The Trump administration rolled out its AI Action Plan on Wednesday, signaling a major pivot from Biden’s more cautious AI approach. The plan prioritizes rapid AI infrastructure expansion, deregulation, and a tough stance on national security and competition with China.
The administration is pushing hard to build more data centers, even suggesting the use of federal lands and maintaining power during peak grid demands. Environmental regulations like NEPA and the Clean Air Act are flagged as obstacles to AI growth. The plan calls for streamlined permitting and fast-track programs to speed up construction, including on protected lands and military bases.

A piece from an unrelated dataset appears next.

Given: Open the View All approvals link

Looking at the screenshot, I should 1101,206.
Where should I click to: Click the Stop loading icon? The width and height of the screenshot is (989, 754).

Deregulation gets a major push. The plan threatens to cut state federal funding if their AI rules interfere with agencies like the FCC. It also directs federal agencies to pinpoint and remove regulations that slow down AI innovation.
Free speech and “American values” are front and center. The plan demands AI systems be free from “top-down ideological bias” and stresses government contracts should only go to models deemed “objective” — though how neutrality will be judged is still unclear.

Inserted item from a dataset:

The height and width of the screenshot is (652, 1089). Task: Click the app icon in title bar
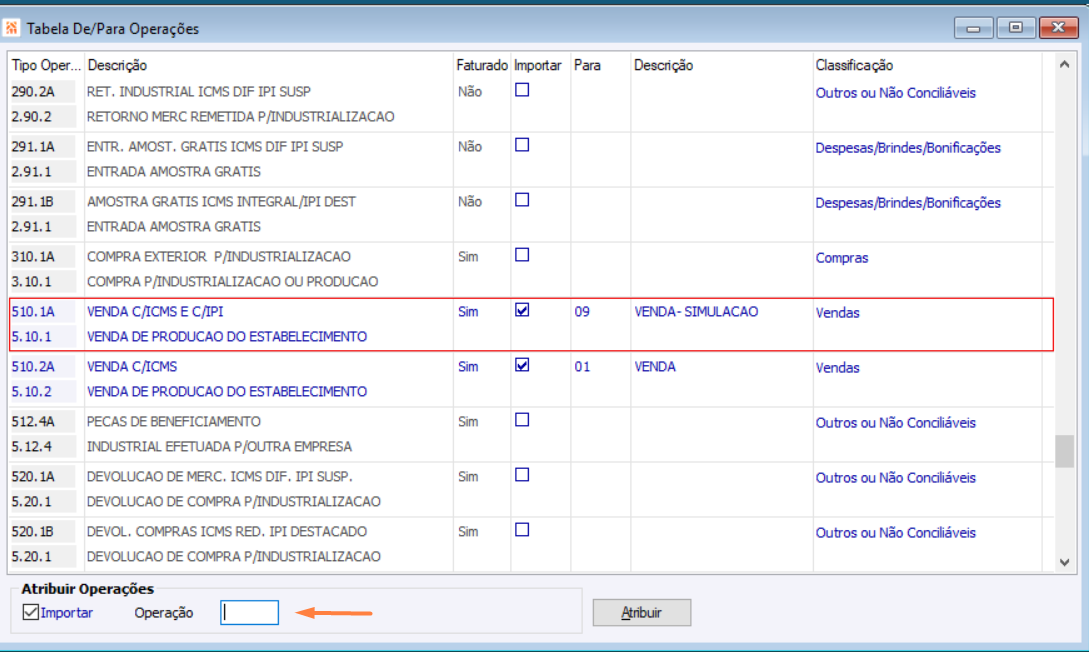[11, 28]
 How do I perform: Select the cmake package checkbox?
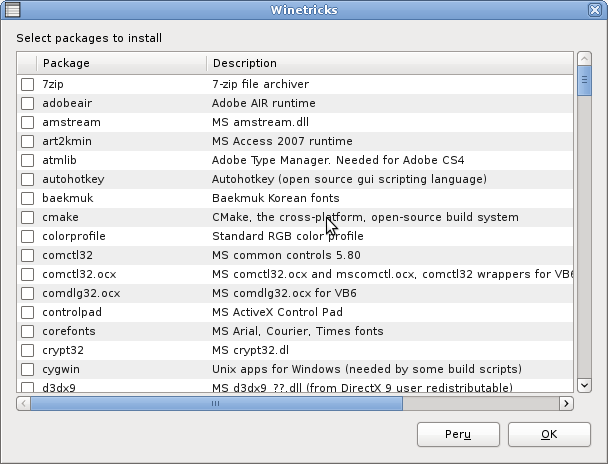pyautogui.click(x=28, y=218)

“It is essential that these systems be built from the ground up with freedom of speech and expression in mind, and that U.S. government policy does not interfere with that objective,” the plan states.
“We must ensure that free speech flourishes in the era of AI and that AI procured by the Federal government objectively reflects truth rather than social engineering agendas.”

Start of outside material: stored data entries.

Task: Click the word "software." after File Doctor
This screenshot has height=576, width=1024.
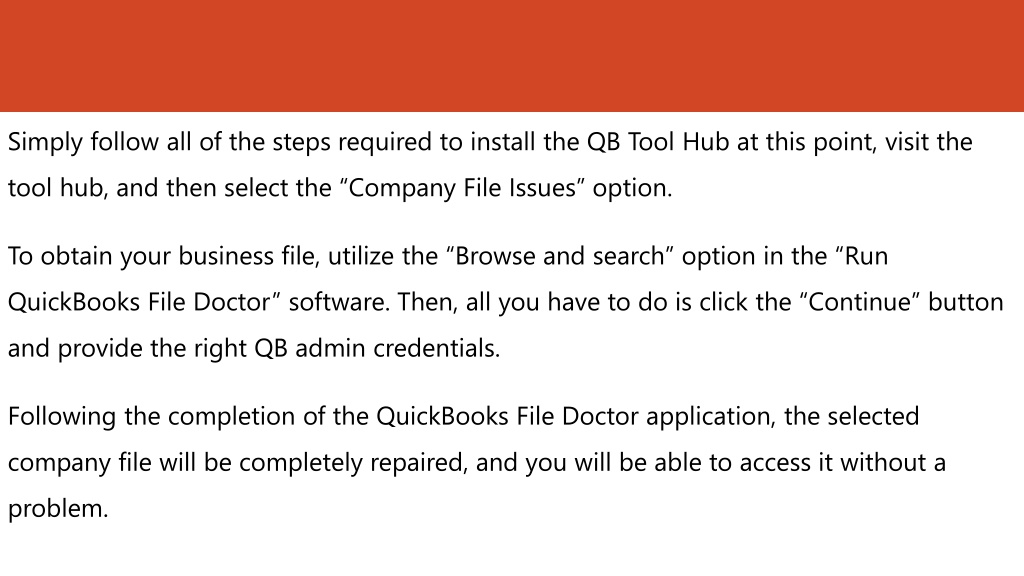Action: point(340,302)
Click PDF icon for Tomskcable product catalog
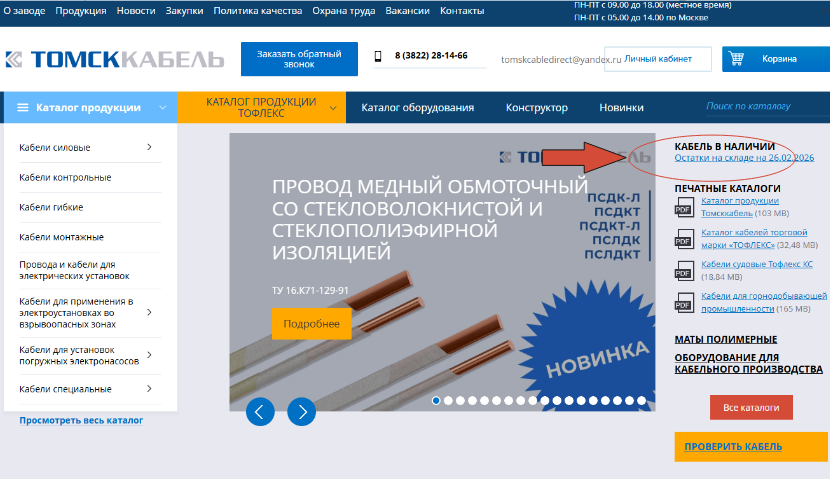This screenshot has width=830, height=479. coord(684,209)
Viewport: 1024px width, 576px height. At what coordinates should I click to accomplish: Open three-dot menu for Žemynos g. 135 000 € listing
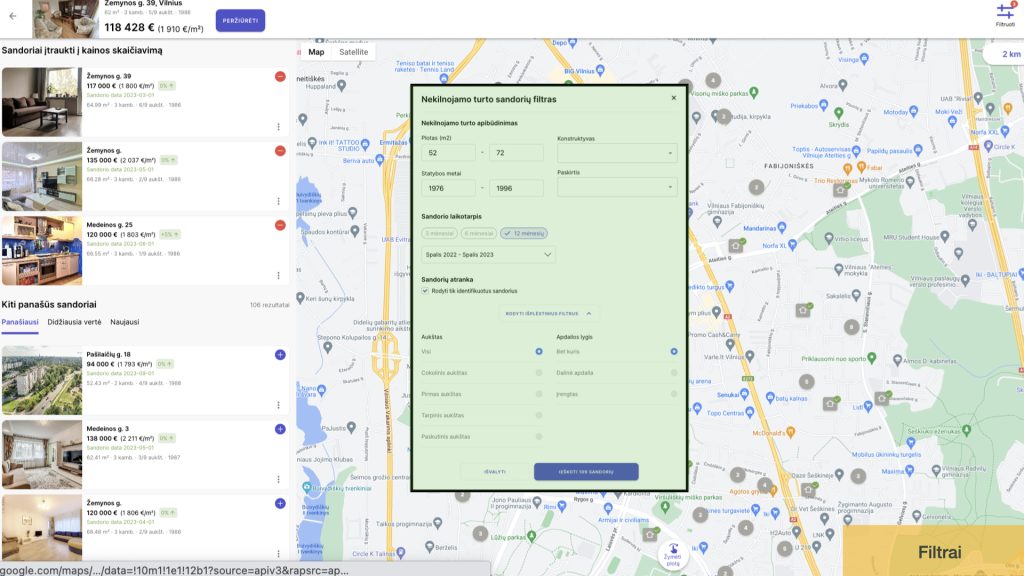279,200
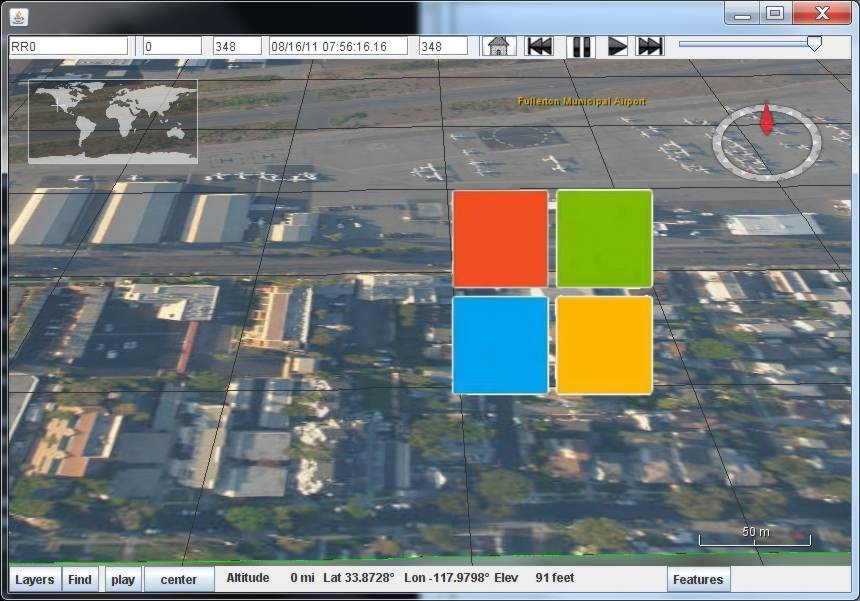Click the playback speed slider handle
The height and width of the screenshot is (601, 860).
click(x=814, y=44)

The plan includes launching federal programs to research AI safety topics like interpretability, control systems, and adversarial robustness. Agencies like DoD and DOE will hold hackathons to test AI security vulnerabilities.
Trump’s team, including Silicon Valley veterans like Michael Kratsios and David Sacks, crafted the plan after considering over 10,000 public comments.
China is targeted heavily. The plan tasks the Department of Commerce with assessing Chinese AI models for censorship and propaganda alignment. Intelligence agencies will watch foreign AI threats closely.
National security appears 23 times in the plan. DoD gets a spotlight for using AI to automate workflows, upskill troops, and secure priority compute access during emergencies. The plan aims to keep adversarial tech, including Chinese-made chips, out of U.S. supply chains.
This is all a big bet on “Build, Baby, Build!” and deregulation to win the AI arms race—and it could mean faster AI expansion but at the cost of environmental safeguards and regulatory oversight.
The full AI Action Plan PDF is out now.